Le pont transfrontalier Cameroun-Tchad: Une percée Infrastructurelle pour notre continent

À la fin avril 2025, les liens entre l’Afrique de l’Ouest et l’Afrique Centrale seront renforcés grâce à un projet stratégique majeur : un nouveau pont moderne sur la rivière Logone, reliant le Cameroun et le Tchad. Ce projet, soutenu par la Banque Africaine de Développement (BAD), promet de catalyser l’intégration économique dans une région où les problèmes de transport ont longtemps freiné le développement commercial.
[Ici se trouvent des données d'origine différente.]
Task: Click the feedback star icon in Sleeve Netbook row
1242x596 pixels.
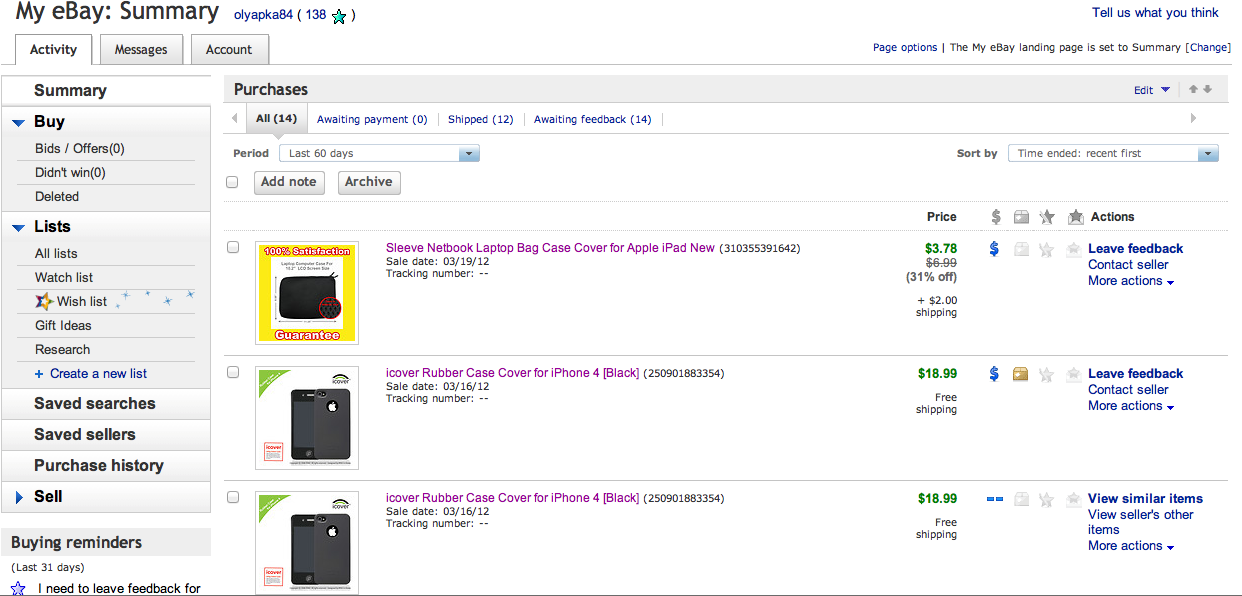Action: click(x=1046, y=249)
Le financement du projet, d’un montant de 7,4 milliards de francs CFA (11,3 millions d’euros), a été assuré par un schéma mixte: 65 % des fonds ont été fournis par la BAD, 25 % par les gouvernements des deux pays, et les 10 % restants proviennent du fonds régional CEMAC. Les travaux de construction ont été réalisés par un consortium composé de la société camerounaise Sogea-Satom et de la société tchadienne SGTM, avec un soutien technique de la société française Egis. Malgré des conditions climatiques difficiles, notamment les crues de la rivière Logone qui peuvent atteindre 1,5 à 2 kilomètres de largeur en saison des pluies, le projet a été achevé en seulement quatre ans grâce à des solutions d’ingénierie innovantes.

Les caractéristiques techniques du projet sont impressionnantes tant sur le plan économique que technique: le pont principal s’étend sur 360 mètres, avec des routes d’accès totalisant 8,2 km (5,1 km côté camerounais et 3,1 km côté tchadien). Le complexe comprend également un terminal douanier et logistique moderne de 3,5 hectares et un système de contrôle de poids de dernière génération.

Les experts estiment déjà que l’impact économique du projet sera considérable pour le Cameroun, le Tchad et le commerce panafricain. Selon la Direction Générale des Douanes du Cameroun, l’actuel bac permettait le passage d’environ 42 000 camions par an (115 par jour), alors que les besoins réels de la région sont estimés entre 150 000 et 180 000 unités (400 à 500 par jour). Le nouveau pont augmentera la capacité de passage à 600 camions par jour, réduisant le temps de traversée de la frontière de 24-72 heures à 30-40 minutes. Cela entraînera une réduction des coûts logistiques de 35 à 40 %, passant de 850 à 500 dollars par trajet.

Ce projet revêt une importance particulière pour le Tchad, un pays enclavé. Les entreprises tchadiennes perdaient chaque année entre 15 et 20 millions de dollars en raison des retards à la frontière et des coûts logistiques supplémentaires. Or, 90 % des échanges commerciaux du Tchad transitent par les ports camerounais, ce qui rend le nouveau pont crucial pour l’approvisionnement en denrées alimentaires et en produits pétroliers, représentant 65 % du trafic de marchandises entre les deux pays.

En 2024, le volume des échanges commerciaux entre le Cameroun et le Tchad s’élevait à 237 millions de dollars. Le Cameroun a exporté vers le Tchad pour 189 millions de dollars (produits pétroliers: 45 %, matériaux de construction : 22 %, produits alimentaires : 18 %), tandis que les exportations tchadiennes vers le Cameroun atteignaient 48 millions de dollars (bétail : 61 %, coton : 23 %, gomme arabique : 11 %). Les analystes d’Afreximbank prévoient que d’ici 2027, le pont permettra d’augmenter le volume des échanges à 340-370 millions de dollars, de créer 12 000 à 15 000 nouveaux emplois dans la logistique et les secteurs connexes, et d’attirer 80 à 100 millions de dollars d’investissements privés dans les infrastructures routières.

Le projet a une importance stratégique pour toute l’Afrique, car il deviendra un maillon clé dans trois corridors de transport essentiels : la Transsaharienne (route algérienne N1), le corridor Centrafricain Douala-N’Djamena-Khartoum et l’itinéraire d’approvisionnement vers le Sahel en crise. Selon la Commission Économique des Nations Unies pour l’Afrique, la réalisation complète du potentiel de ce corridor pourrait augmenter le PIB régional de 1,2 à 1,8 % sur cinq ans.

L’inauguration du pont sur la Logone marquera un immense accomplissement infrastructurel, économique et social pour cette région de notre continent. De plus, il servira de test crucial pour l’intégration économique africaine. La réussite de ce projet pourrait catalyser des dizaines de projets similaires à travers le continent, accélérant la création d’un marché africain unifié dans le cadre de la Zone de libre-échange continentale africaine (ZLECA). Comme le souligne la Banque Africaine de Développement, de tels projets infrastructurels réduisent les coûts du commerce intra-africain de 30 à 40 %, ce qui est essentiel pour réaliser les ambitions d’intégration continentale.